Pascale Houbin : Parole d’honneur
Au moment de la création de Parole, la Française Pascale Houbin a travaillé en silence avec ses collaborateurs. Ce procédé pour le moins intrigant a, toutefois, largement rapporté sur le plan créatif.
Au moment de la création de Parole, la Française Pascale Houbin a travaillé en silence avec ses collaborateurs. Ce procédé pour le moins intrigant a, toutefois, largement rapporté sur le plan créatif. "Il y a plein de manières de communiquer autrement que par la parole. Vous savez, c’était loin d’être silencieux entre nous. Comment dire… On n’a pas discuté du spectacle, on l’a fait!" déclarait-elle en entrevue téléphonique à Voir, la semaine dernière.
Avec le comédien sourd d’origine turque Levent Beskardes et le conteur français Abbi Patrix, cette ancienne interprète de Daniel Larrieu nous livrera, au Théâtre Prospero, une rencontre poétique entre les langages du geste, de la parole et des signes. Ou, comme l’annonce le communiqué de presse, entre la main, la bouche et le pied. Accompagné par une musique au piano, ce spectacle tout simple en apparence dévoile, au gré de son évolution, une profondeur humaine insoupçonnée. "C’est une manière artistique de parler de la vie d’aujourd’hui. Nous évoluons dans un monde où les frontières éclatent, où les langues et les cultures se mélangent…"
Pascale Houbin n’en est pas à ses premières armes avec le langage des sourds-muets. Au début de sa carrière, la chorégraphe-danseuse avait collaboré avec un comédien malentendant. Par la suite, l’artiste de 45 ans a entamé une série de solos, toujours en s’inspirant du langage des signes. Nous avons d’ailleurs pu voir l’un d’eux, Germen et Soma, à Tangente, en 1997. "C’est vrai que ce type de langage est à la base de mon écriture chorégraphique. Pourtant, je ne l’avais jamais directement utilisé sauf pour ce cas-ci", dit-elle.
Ce mariage de la parole, de la danse et des signes surprend et séduit le public. Car les interprètes ne restent pas uniquement confinés à leur art; chacun se frotte à la spécialité de ses collègues. La critique européenne compare les mouvements fluides et doux de la chorégraphe à de la poésie virtuelle. Un commentaire qui réjouit Pascale Houbin, qui a eu l’idée du concept de Parole. "La création a beaucoup évolué depuis ses débuts, en 1999. Les mouvements, la parole et les signes ne sont plus juxtaposés, ils forment désormais un tout."

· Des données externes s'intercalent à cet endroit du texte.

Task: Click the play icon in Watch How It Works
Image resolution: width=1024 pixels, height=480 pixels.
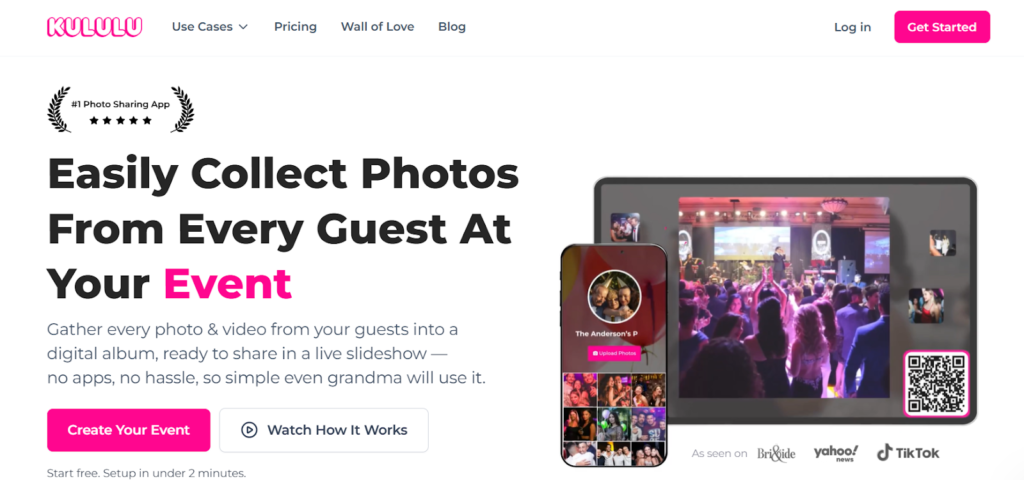Action: (249, 430)
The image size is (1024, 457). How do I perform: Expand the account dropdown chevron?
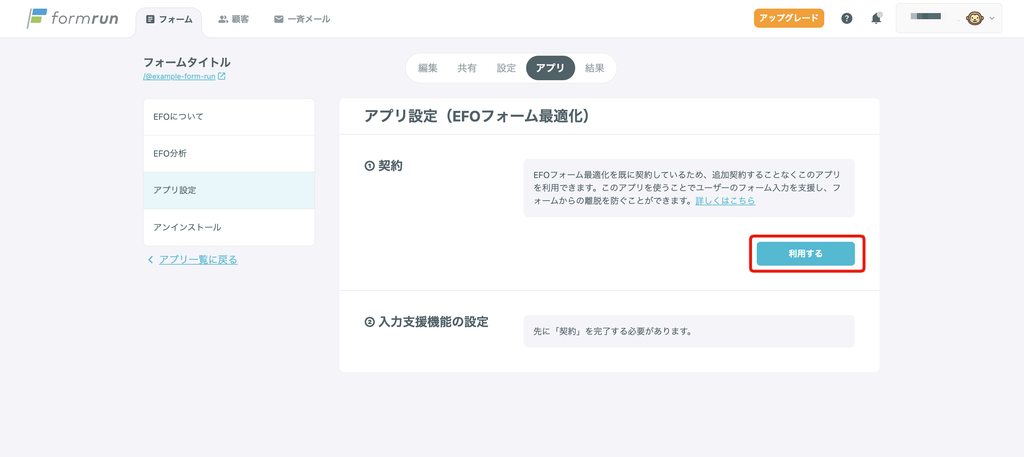[x=991, y=19]
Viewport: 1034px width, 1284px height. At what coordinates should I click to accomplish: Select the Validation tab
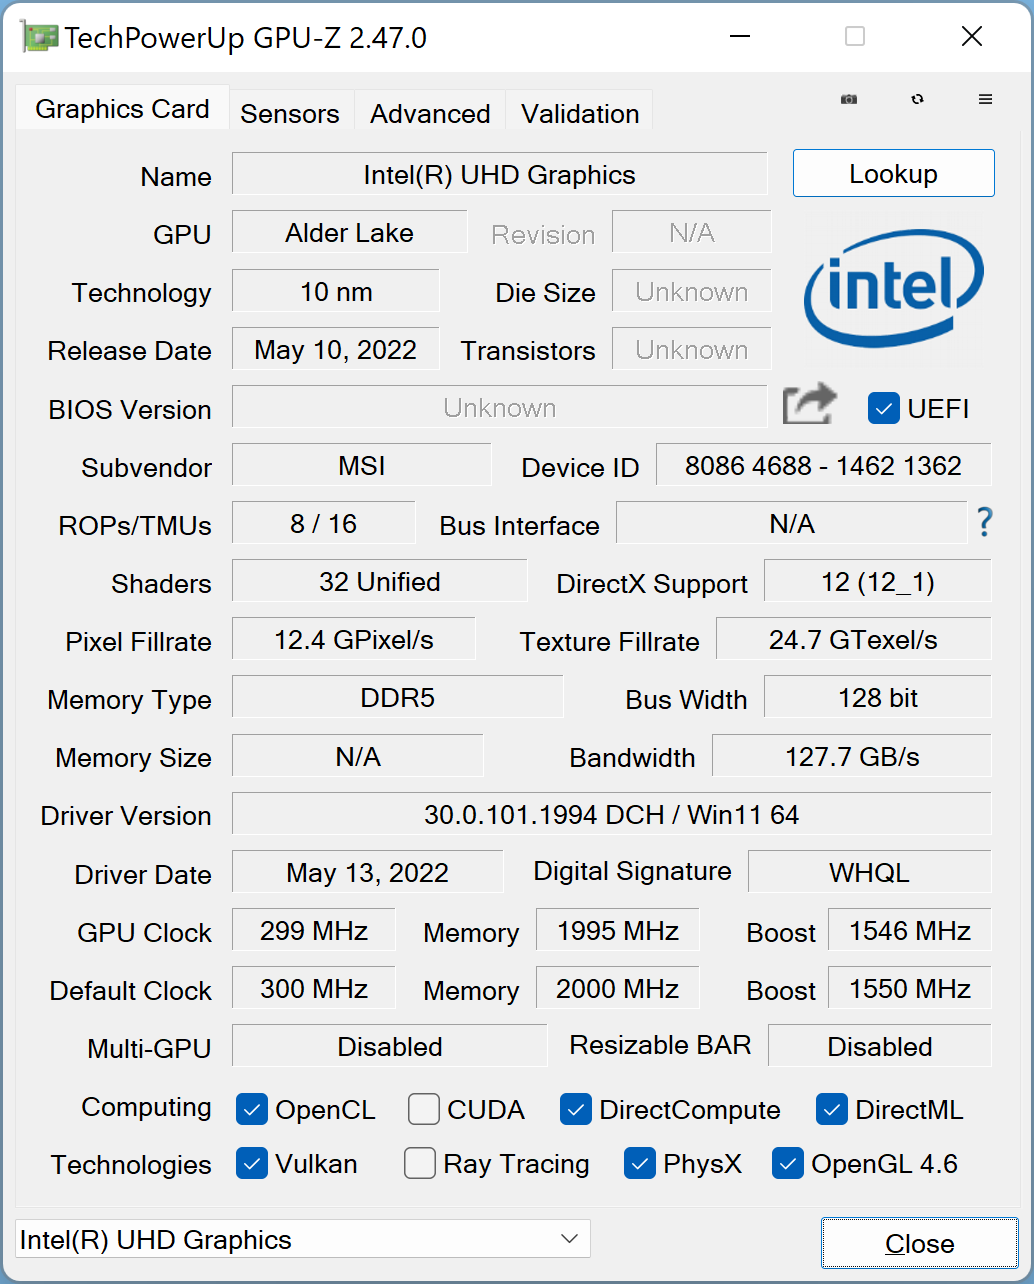(x=578, y=113)
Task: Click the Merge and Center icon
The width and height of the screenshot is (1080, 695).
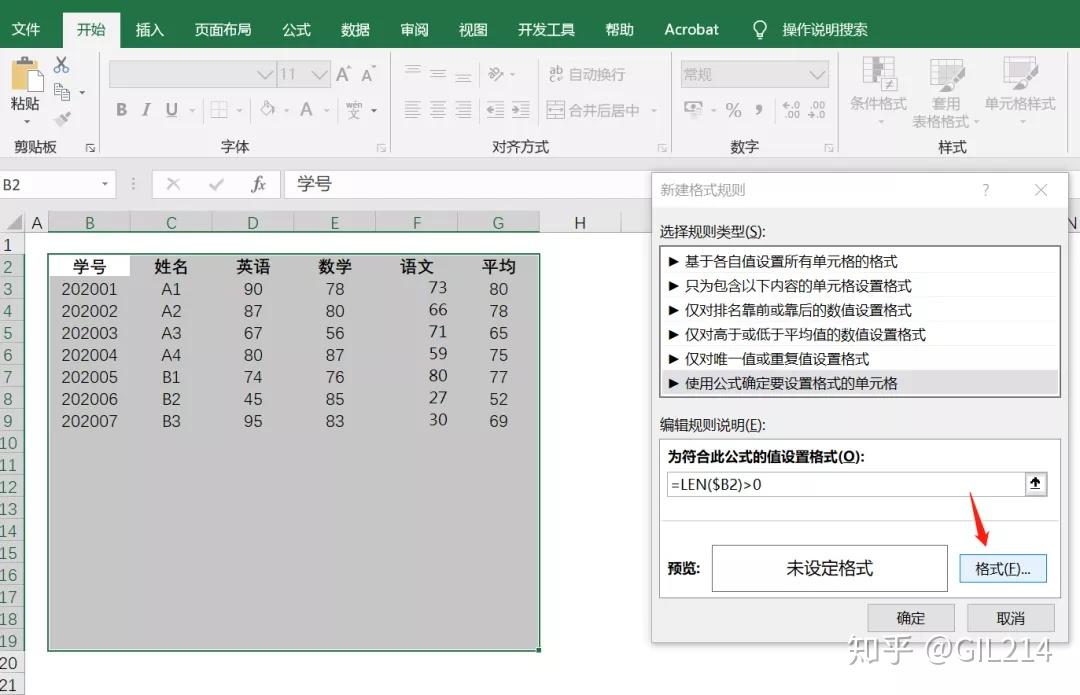Action: coord(556,110)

Pourtant, la création ne fut pas de tout repos. Au départ, le trio voulait travailler avec les récits populaires d’Abbi Patrix. Mais comme Levent Beskardes ne comprenait rien à l’écriture française et que le trio refusait la présence d’un interprète – "Quand il y a un interprète, on ne se regarde plus" -, ils ont abandonné l’idée pour l’emploi d’images qui exprimaient la personnalité de chacun. "Puisqu’on ne voulait pas exclure Levent du processus, on a travaillé en silence le premier mois."
Aujourd’hui, Pascale Houbin a la langue bien déliée lorsqu’il est question de son spectacle. Parole a fait le tour de la France et récolté de bonnes critiques. Le trio est également heureux de présenter son oeuvre de l’autre côté de l’Atlantique. "Ce qui est bien avec Parole, c’est qu’on réunit les publics du théâtre et de la danse. Qu’on aime ou qu’on n’aime pas, le spectacle reste fidèle à ce que nous sommes", conclut la chorégraphe.